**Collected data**

[Start of Attachment]

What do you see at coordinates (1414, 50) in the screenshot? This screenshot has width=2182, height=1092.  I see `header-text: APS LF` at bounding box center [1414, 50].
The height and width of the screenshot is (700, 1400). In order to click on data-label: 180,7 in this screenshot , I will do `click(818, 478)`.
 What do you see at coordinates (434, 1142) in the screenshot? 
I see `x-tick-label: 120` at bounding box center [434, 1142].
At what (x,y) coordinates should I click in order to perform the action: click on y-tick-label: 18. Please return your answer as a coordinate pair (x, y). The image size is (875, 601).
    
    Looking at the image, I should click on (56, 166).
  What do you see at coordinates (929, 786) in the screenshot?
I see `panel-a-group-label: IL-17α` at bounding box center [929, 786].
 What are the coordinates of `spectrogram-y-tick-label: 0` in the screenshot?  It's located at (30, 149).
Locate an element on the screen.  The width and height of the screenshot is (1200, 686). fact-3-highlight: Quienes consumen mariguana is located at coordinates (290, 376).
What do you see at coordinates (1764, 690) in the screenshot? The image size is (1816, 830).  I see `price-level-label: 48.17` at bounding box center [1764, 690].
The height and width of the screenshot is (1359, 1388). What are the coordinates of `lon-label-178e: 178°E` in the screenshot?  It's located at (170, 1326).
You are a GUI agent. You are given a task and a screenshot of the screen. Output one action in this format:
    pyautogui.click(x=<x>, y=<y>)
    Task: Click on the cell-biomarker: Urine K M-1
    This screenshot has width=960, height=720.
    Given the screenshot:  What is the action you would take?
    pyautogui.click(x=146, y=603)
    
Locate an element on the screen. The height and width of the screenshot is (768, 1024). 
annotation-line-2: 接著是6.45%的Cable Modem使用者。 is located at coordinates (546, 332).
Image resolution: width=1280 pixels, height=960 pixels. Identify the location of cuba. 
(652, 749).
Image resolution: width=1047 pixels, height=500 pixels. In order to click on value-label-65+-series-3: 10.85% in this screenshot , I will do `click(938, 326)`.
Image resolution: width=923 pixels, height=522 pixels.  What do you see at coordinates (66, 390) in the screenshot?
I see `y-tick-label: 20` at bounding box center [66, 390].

[End of Attachment]

Quote all of the entries above verbatim, keeping each line as it appears.

**EXPECTED OUTPUT**
What do you see at coordinates (1414, 50) in the screenshot? This screenshot has width=2182, height=1092.  I see `header-text: APS LF` at bounding box center [1414, 50].
The height and width of the screenshot is (700, 1400). In order to click on data-label: 180,7 in this screenshot , I will do `click(818, 478)`.
 What do you see at coordinates (434, 1142) in the screenshot? 
I see `x-tick-label: 120` at bounding box center [434, 1142].
At what (x,y) coordinates should I click in order to perform the action: click on y-tick-label: 18. Please return your answer as a coordinate pair (x, y). The image size is (875, 601).
    
    Looking at the image, I should click on (56, 166).
  What do you see at coordinates (929, 786) in the screenshot?
I see `panel-a-group-label: IL-17α` at bounding box center [929, 786].
 What are the coordinates of `spectrogram-y-tick-label: 0` in the screenshot?  It's located at (30, 149).
Locate an element on the screen.  The width and height of the screenshot is (1200, 686). fact-3-highlight: Quienes consumen mariguana is located at coordinates (290, 376).
What do you see at coordinates (1764, 690) in the screenshot? The image size is (1816, 830).  I see `price-level-label: 48.17` at bounding box center [1764, 690].
The height and width of the screenshot is (1359, 1388). What are the coordinates of `lon-label-178e: 178°E` in the screenshot?  It's located at (170, 1326).
You are a GUI agent. You are given a task and a screenshot of the screen. Output one action in this format:
    pyautogui.click(x=<x>, y=<y>)
    Task: Click on the cell-biomarker: Urine K M-1
    This screenshot has width=960, height=720.
    Given the screenshot:  What is the action you would take?
    pyautogui.click(x=146, y=603)
    
Locate an element on the screen. The height and width of the screenshot is (768, 1024). 
annotation-line-2: 接著是6.45%的Cable Modem使用者。 is located at coordinates (546, 332).
Image resolution: width=1280 pixels, height=960 pixels. Identify the location of cuba. 
(652, 749).
Image resolution: width=1047 pixels, height=500 pixels. In order to click on value-label-65+-series-3: 10.85% in this screenshot , I will do `click(938, 326)`.
Image resolution: width=923 pixels, height=522 pixels.  What do you see at coordinates (66, 390) in the screenshot?
I see `y-tick-label: 20` at bounding box center [66, 390].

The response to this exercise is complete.